0

I'm trying to find numbers in a string.

import re

text = "42 ttt 1,234 uuu 6,789,001"

finder = re.compile(r'\d{1,3}(,\d{3})*')
print(re.findall(finder, text))

It returns this: ['', ',234', ',745']

What's wrong with regex?

How can I get ['42', '1,234', '6,789,745']?

Note: I'm getting correct result at https://regexr.com

Kolom
  • 217
  • 1
  • 11

2 Answers2

4

You indicate with parentheses (...) what the groups are that should be captured by the regex.

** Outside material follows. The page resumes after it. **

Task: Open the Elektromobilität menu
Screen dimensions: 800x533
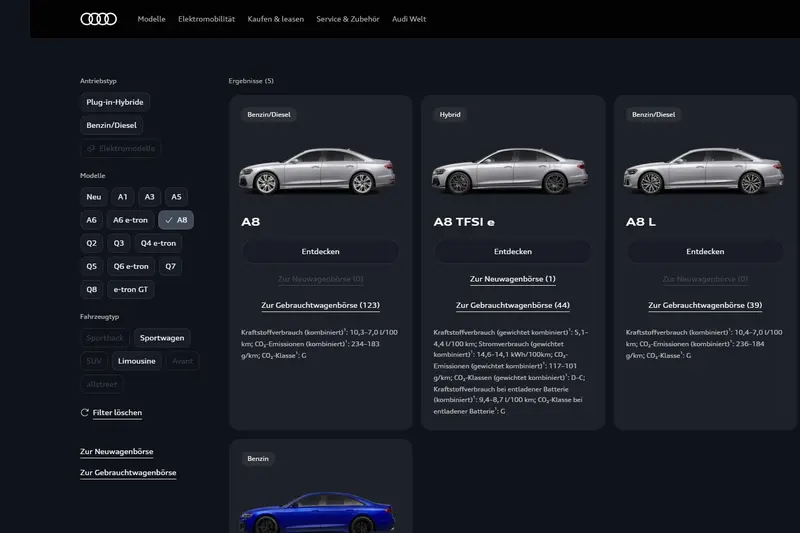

In your case, you only capture the part after (and including) the first comma. Instead, you can capture the whole number by putting a group around everything, and make the parentheses you need for * non-capturing through an initial ?:, like so:

r'(\d{1,3}(?:,\d{3})*)'

This gives the correct result:

>>> print(re.findall(finder, text))
['42', '1,234', '6,789,001']
Dion
  • 1,492
  • 11
  • 14
  • yeah it seems to work, but do you have any idea why my original regex is working at https://regexr.com but not at python? – Kolom Sep 02 '20 at 07:10
  • yes I realised that `,,` your one is correct – terry Sep 02 '20 at 07:12
  • @Kolom [This is `re.findall` specific behavior](https://docs.python.org/3/library/re.html#re.findall): "If one or more groups are present in the pattern, return a list of groups". regexr.com highlights the whole match instead. – Dion Sep 02 '20 at 07:13
  • @Dion Yeah but, why it's not matching the first number though: 42 – Kolom Sep 02 '20 at 07:14
  • It is matching the first number, it just returns you the empty group `(,\d{3})*` (this is why you get an empty string as first result) – Dion Sep 02 '20 at 07:15
0

you just need to change your finder like this.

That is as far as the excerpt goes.